Il n’y a pas que les étrangers qui font vivre l’investissement en Afrique. Mansour Cama, président de la Confédération nationale des employeurs du Sénégal, rappelle l’importance souvent négligée des investisseurs nationaux dans le développement économique de leur pays. Interview.
L’investissement privé en Afrique ne se résume pas aux investissements étrangers. Un raccourci souvent emprunté qui occulte complètement le tissu d’investisseurs locaux. Présent à la Conférence de Dakar (23 au 26 avril) organisée par l’OCDE (Organisation de coopération et de développement économiques), Mansour Cama, président de la Confédération nationale des employeurs du Sénégal -l’une des deux organisations patronales du pays- recentre le débat. Tout en reconnaissant l’importance des investissements étrangers, il milite pour un partenariat privé national/privé étranger. Il fait également le point sur l’amélioration de l’environnement économique au Sénégal.
Afrik : La Conférence base ses réflexions sur l’investissement direct étranger pour développer le commerce et l’investissement en Afrique. Qu’en pensez-vous ?
Mansour Cama : Le développement dans nos pays ne peut pas ignorer le rôle et la place de l’investissement privé national à côté de celui qu’occupe tout à fait logiquement et nécessairement l’investissement privé étranger. L’investissement privé étranger, en tout cas au Sénégal, n’a été présent que dans les privatisations alors que les autres chantiers sont restés à la charge des investisseurs présents au Sénégal, les nationaux ou les étrangers qui ont choisi de venir s’installer au Sénégal depuis de longues années. Deuxième constat : l’investissement privé étranger s’est beaucoup orienté vers les pays où il y avait des ressources minières ou du pétrole. Quid des autres pays qui, comme le Sénégal, n’offrent pas les même richesses naturelles ?
Afrik : Que préconisez-vous ?
Mansour Cama : Si l’actuelle conférence est un appel important à l’investissement privé étranger, elle ne doit pas ignorer la nécessité de bâtir des passerelles entre privés étrangers et privés nationaux. Il y va même de la sécurité de l’investissement étranger. Certains pays peuvent être frappés par des réactions négatives qui viennent de la présence de l’investissement privé étranger, alors que nous avons besoin de cet investissement-là. Je suis de ceux qui prônent, notamment dans le cadre du Nepad (Nouveau partenariat pour le développement de l’Afrique, ndlr), un partenariat très fort.
Afrik : Quels sont les problèmes rencontrés par les investisseurs nationaux au Sénégal ?

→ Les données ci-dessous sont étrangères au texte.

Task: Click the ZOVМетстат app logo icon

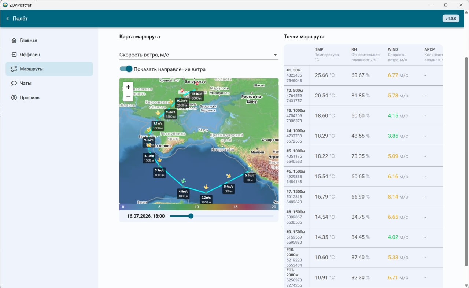Action: pos(5,5)
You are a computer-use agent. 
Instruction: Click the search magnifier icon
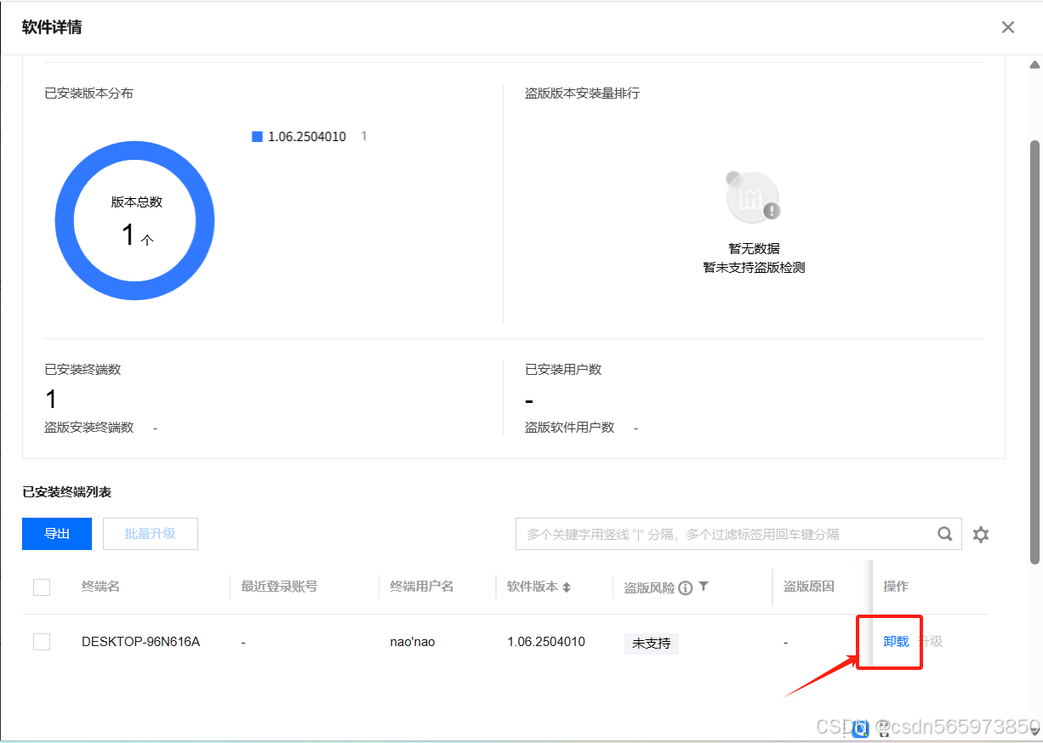(944, 534)
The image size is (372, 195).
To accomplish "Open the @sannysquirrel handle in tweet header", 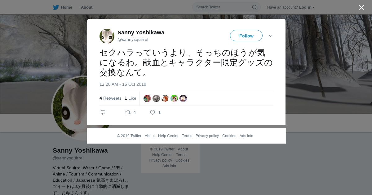I will tap(133, 39).
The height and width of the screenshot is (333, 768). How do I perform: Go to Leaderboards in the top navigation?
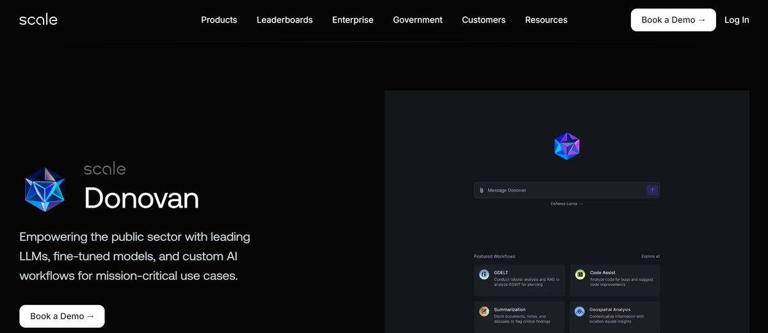tap(285, 20)
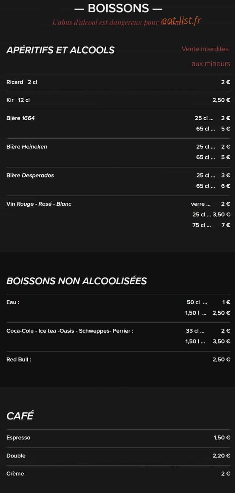Click the Coca-Cola - Ice tea - Oasis line
235x493 pixels.
pos(70,331)
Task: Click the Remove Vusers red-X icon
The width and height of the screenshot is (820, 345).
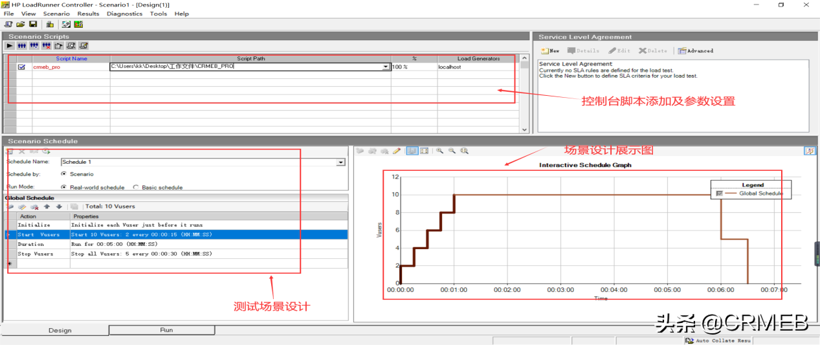Action: click(47, 46)
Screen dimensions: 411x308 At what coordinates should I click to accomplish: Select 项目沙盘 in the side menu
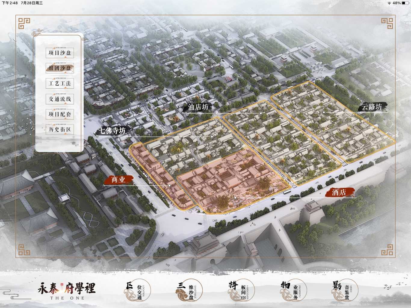60,53
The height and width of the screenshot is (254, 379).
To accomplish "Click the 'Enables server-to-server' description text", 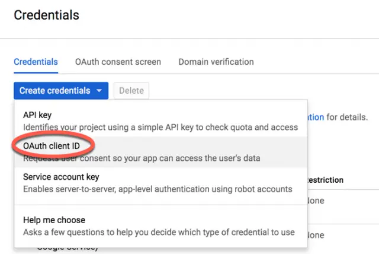I will pos(158,189).
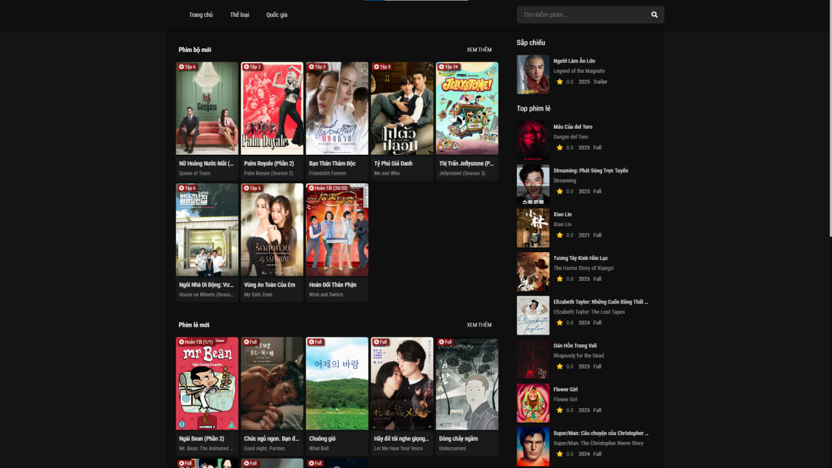The width and height of the screenshot is (832, 468).
Task: Click XEM THÊM next to Phim bộ mới
Action: [479, 50]
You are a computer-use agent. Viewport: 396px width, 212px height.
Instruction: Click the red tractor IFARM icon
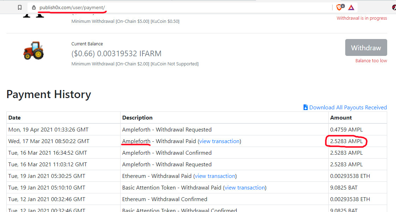point(33,50)

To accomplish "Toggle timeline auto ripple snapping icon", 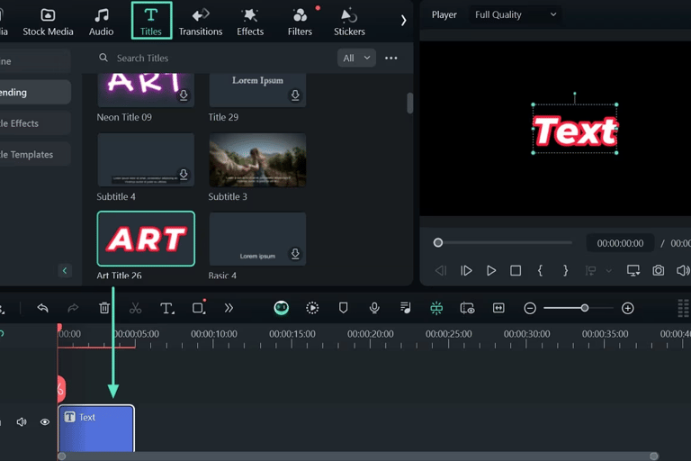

Mansour Cama : Comme tout investisseur, vous décidez d’investir pour réaliser des profits et parce que l’environnement s’y prête. L’environnement économique sénégalais est en net progrès mais il existe encore quelques pesanteurs sur lesquelles nous nous penchons, dans le cadre du dialogue entre l’Etat et le secteur privé, pour trouver des solutions. Je pense d’abord à l’environnement administratif et réglementaire où un certain nombre de barrières sont en train d’être levées. Ce qui devrait faciliter grandement la création d’entreprises, la promotion de l’investissement et les démarches aussi bien pour l’octroi de terrains industriels que pour la délivrance de licences, de permis et autres.
Afrik : Et au niveau fiscal ?
Mansour Cama : Au niveau de la fiscalité, il y a des mesures incitatives à l’endroit des investisseurs qui sont en train d’être prises. Nous avons également simplifié notre fiscalité. Notre bataille véritable est moins l’existence des textes que la simplification de ces textes et de la réglementation. Ça a été un combat de longue haleine au Sénégal, mais je pense qu’on commence à voir le bout du tunnel.
Afrik : Vous semblez dire que le Sénégal n’a plus aucune faiblesses…
Mansour Cama : Le Sénégal a encore quelques faiblesses. Les infrastructures ne sont pas encore très développées, notamment dans le domaine du transport, et c’est un problème sur lequel nous nous penchons actuellement. L’Etat -et c’est le plus important- a compris que le secteur privé avait sa place à côté du gouvernement pour réaliser des infrastructures. Ce sont là aussi des opportunités pour le secteur privé national ou étranger mais, encore un fois, j’insiste sur la notion de partenariat.